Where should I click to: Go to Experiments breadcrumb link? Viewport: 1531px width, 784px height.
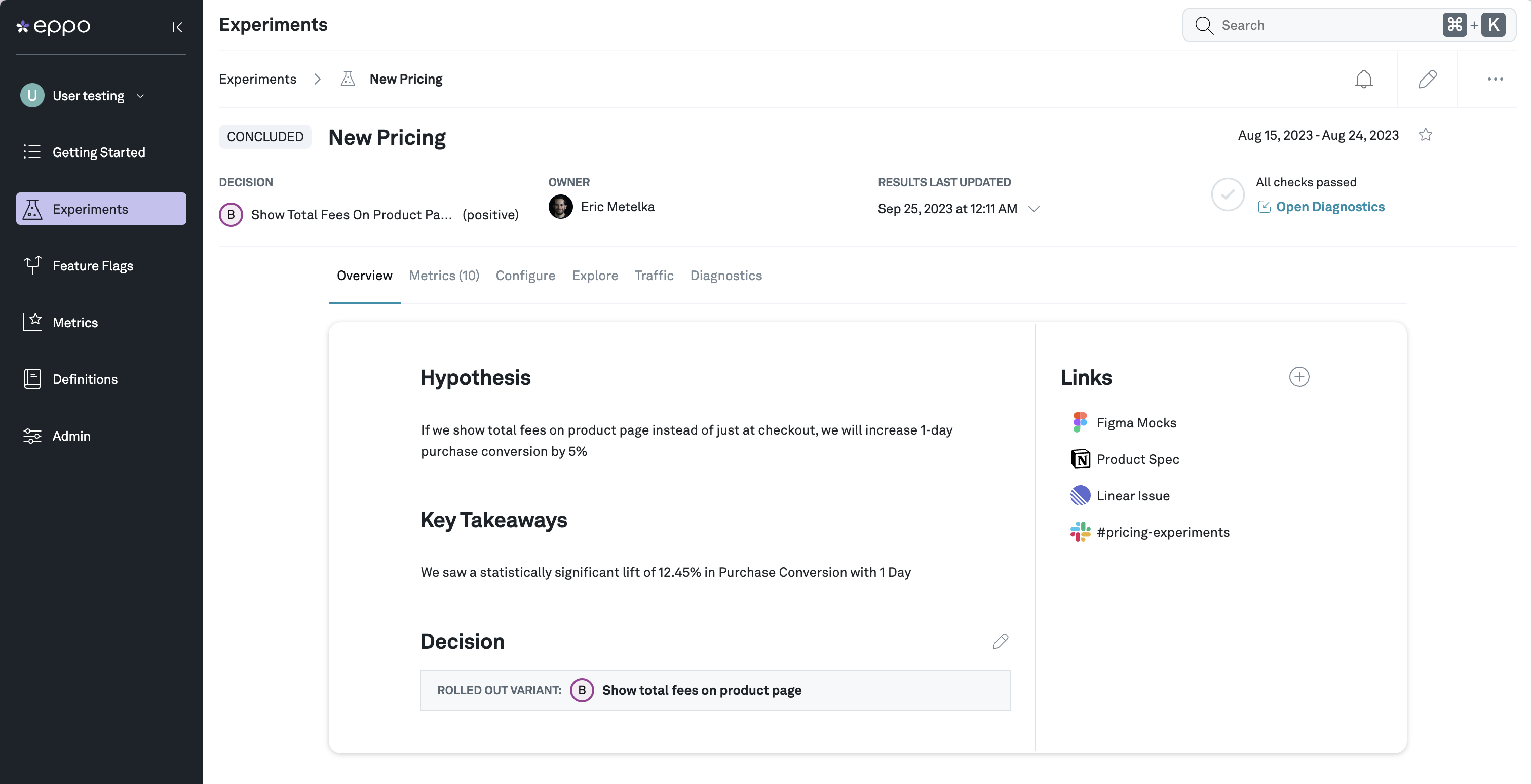[x=257, y=79]
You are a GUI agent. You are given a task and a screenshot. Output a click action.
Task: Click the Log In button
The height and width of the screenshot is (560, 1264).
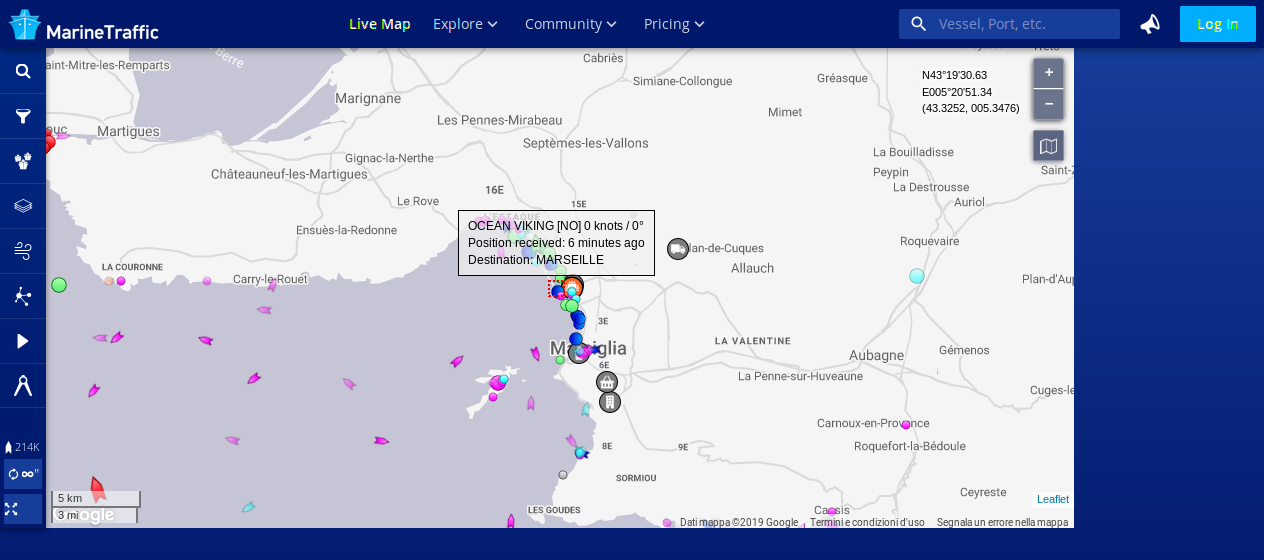[x=1217, y=24]
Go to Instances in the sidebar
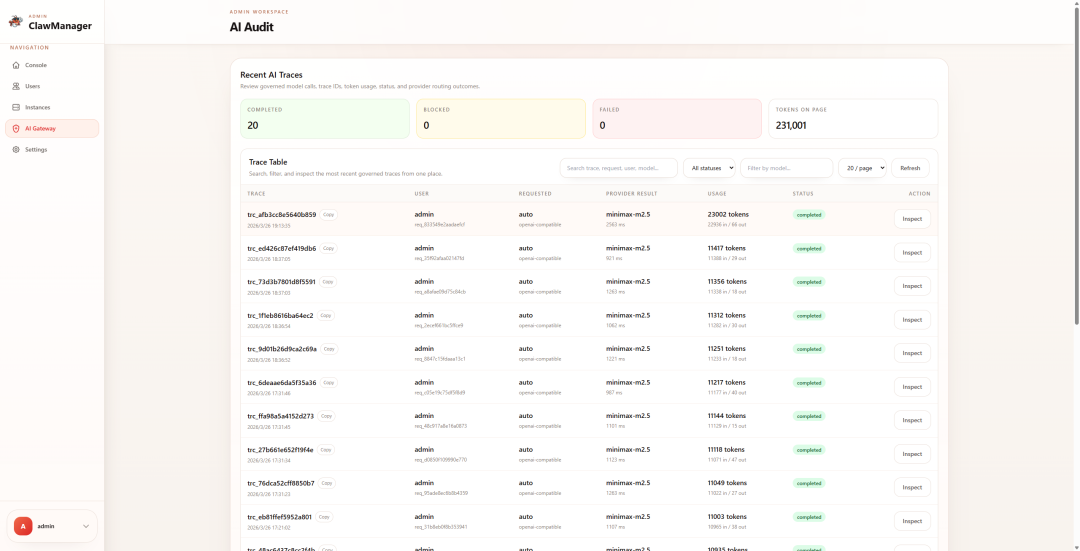 [37, 107]
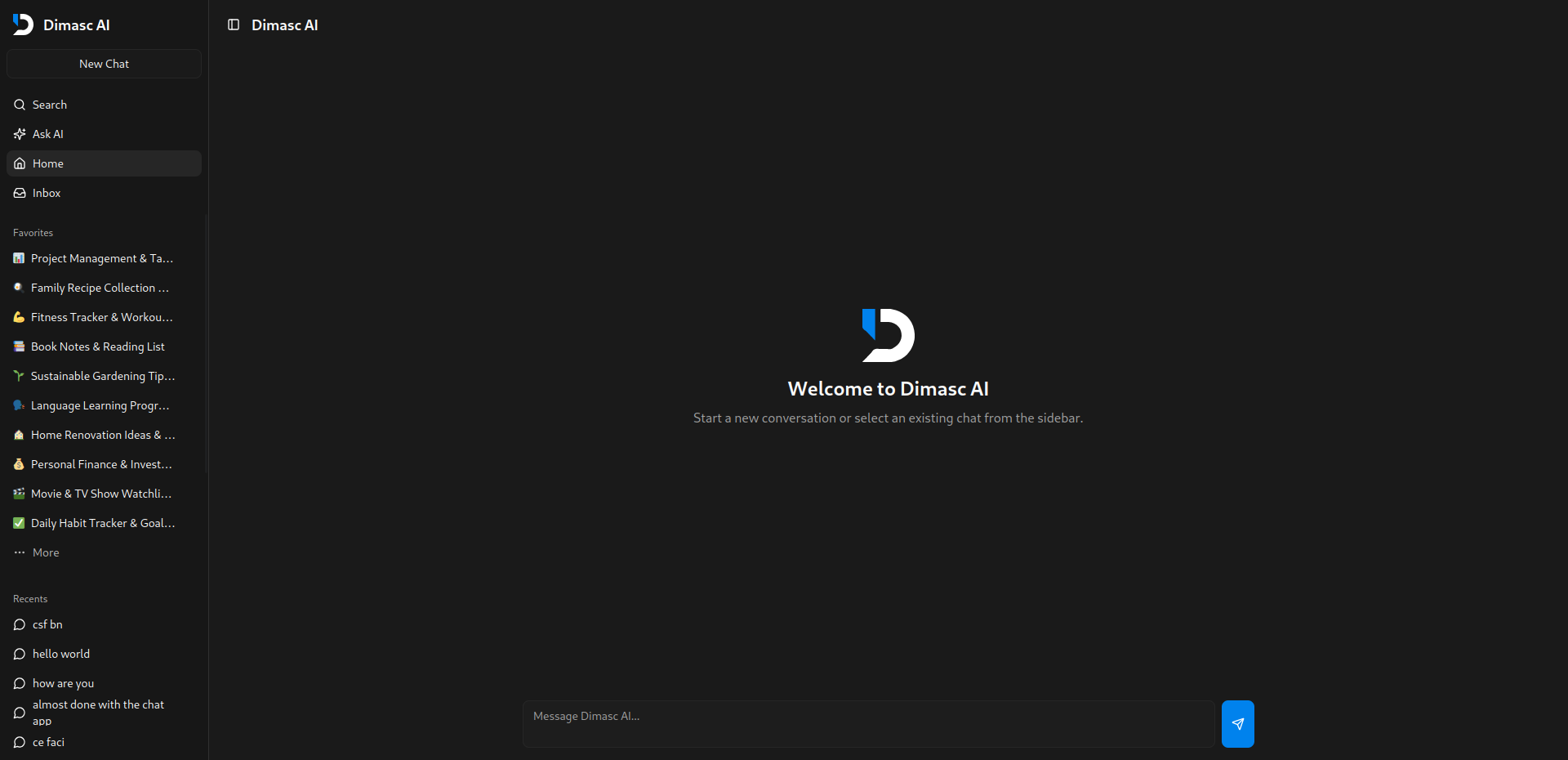The image size is (1568, 760).
Task: Open Project Management favorite page
Action: [x=101, y=258]
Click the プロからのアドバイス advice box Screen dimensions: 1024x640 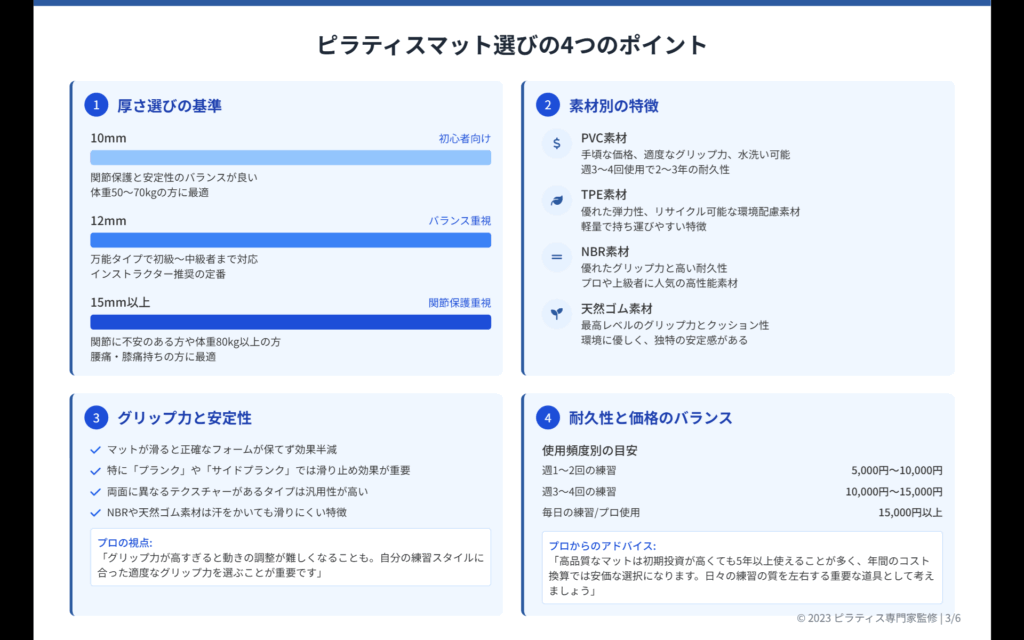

○ ○ ○ ○

• [Work instruction]: Make an exact copy of the listing. Do not carry over its pictures.

• [Solution for this problem]:
Where should I click to: Go to Experiments breadcrumb link? Viewport: 1531px width, 784px height.
[x=257, y=79]
You are a GUI agent. You are given a task and a screenshot. Output a click action.
Task: Click the Log In button
The height and width of the screenshot is (560, 1264).
[x=1217, y=24]
Go to Instances in the sidebar
 [37, 107]
The image size is (1568, 760).
Task: Open Project Management favorite page
Action: [x=101, y=258]
Click the プロからのアドバイス advice box Screen dimensions: 1024x640 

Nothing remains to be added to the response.